• **Available records**:
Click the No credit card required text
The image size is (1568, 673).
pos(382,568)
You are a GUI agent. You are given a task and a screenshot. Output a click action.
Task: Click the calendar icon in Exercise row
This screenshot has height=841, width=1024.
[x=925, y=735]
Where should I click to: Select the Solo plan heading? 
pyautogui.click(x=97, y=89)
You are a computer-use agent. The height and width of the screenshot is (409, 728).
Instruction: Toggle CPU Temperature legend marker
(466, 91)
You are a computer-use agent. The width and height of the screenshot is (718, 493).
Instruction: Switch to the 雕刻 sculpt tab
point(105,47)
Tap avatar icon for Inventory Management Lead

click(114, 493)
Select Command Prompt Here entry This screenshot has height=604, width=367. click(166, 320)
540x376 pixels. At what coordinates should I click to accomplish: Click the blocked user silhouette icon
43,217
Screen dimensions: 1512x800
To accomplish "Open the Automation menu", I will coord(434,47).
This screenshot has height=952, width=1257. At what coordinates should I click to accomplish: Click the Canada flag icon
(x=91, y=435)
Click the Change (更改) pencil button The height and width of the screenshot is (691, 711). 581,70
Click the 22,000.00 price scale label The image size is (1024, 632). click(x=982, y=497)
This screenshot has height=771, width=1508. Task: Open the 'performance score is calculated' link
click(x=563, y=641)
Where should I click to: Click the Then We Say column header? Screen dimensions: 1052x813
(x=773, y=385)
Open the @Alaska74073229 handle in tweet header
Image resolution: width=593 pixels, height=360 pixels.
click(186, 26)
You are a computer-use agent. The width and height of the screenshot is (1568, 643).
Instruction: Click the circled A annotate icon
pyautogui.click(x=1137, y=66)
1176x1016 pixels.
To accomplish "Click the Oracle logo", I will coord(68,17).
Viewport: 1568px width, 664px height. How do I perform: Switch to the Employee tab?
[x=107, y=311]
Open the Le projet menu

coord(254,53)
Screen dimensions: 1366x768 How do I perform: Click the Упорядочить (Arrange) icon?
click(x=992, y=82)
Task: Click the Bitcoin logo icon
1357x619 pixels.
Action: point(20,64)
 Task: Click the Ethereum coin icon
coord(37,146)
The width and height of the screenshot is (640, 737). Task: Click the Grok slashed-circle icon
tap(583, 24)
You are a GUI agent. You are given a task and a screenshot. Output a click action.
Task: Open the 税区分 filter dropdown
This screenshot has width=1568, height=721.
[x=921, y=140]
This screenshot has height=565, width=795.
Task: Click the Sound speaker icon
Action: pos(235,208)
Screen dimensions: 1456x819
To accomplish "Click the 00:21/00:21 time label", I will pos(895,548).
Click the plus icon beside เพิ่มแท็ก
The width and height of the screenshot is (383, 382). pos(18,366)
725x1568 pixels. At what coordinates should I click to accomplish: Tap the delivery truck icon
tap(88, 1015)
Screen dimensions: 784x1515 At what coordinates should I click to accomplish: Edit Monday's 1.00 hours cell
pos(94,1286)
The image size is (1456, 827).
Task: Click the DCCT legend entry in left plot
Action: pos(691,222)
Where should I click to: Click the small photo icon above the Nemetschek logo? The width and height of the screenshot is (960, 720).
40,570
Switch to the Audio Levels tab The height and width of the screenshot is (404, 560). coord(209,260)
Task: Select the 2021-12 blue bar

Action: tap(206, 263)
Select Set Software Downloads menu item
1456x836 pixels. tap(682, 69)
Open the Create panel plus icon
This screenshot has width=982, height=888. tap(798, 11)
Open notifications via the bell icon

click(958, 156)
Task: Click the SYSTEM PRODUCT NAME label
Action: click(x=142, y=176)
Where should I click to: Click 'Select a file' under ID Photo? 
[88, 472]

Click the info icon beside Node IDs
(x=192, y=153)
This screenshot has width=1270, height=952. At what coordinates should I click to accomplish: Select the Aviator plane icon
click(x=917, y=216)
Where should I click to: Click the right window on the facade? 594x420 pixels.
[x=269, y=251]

• **What needs to be done**:
Could you copy exactly the lines from the first line of the records above through the line containing "is (1568, 643).", both included, and nothing else?

• **Output**:
Click the No credit card required text
The image size is (1568, 673).
pos(382,568)
You are a GUI agent. You are given a task and a screenshot. Output a click action.
Task: Click the calendar icon in Exercise row
This screenshot has height=841, width=1024.
[x=925, y=735]
Where should I click to: Select the Solo plan heading? 
pyautogui.click(x=97, y=89)
You are a computer-use agent. The height and width of the screenshot is (409, 728).
Instruction: Toggle CPU Temperature legend marker
(466, 91)
You are a computer-use agent. The width and height of the screenshot is (718, 493).
Instruction: Switch to the 雕刻 sculpt tab
point(105,47)
Tap avatar icon for Inventory Management Lead

click(114, 493)
Select Command Prompt Here entry This screenshot has height=604, width=367. click(166, 320)
540x376 pixels. At what coordinates should I click to accomplish: Click the blocked user silhouette icon
43,217
Screen dimensions: 1512x800
To accomplish "Open the Automation menu", I will coord(434,47).
This screenshot has height=952, width=1257. At what coordinates should I click to accomplish: Click the Canada flag icon
(x=91, y=435)
Click the Change (更改) pencil button The height and width of the screenshot is (691, 711). 581,70
Click the 22,000.00 price scale label The image size is (1024, 632). click(x=982, y=497)
This screenshot has height=771, width=1508. Task: Open the 'performance score is calculated' link
click(x=563, y=641)
Where should I click to: Click the Then We Say column header? Screen dimensions: 1052x813
(x=773, y=385)
Open the @Alaska74073229 handle in tweet header
Image resolution: width=593 pixels, height=360 pixels.
click(186, 26)
You are a computer-use agent. The width and height of the screenshot is (1568, 643).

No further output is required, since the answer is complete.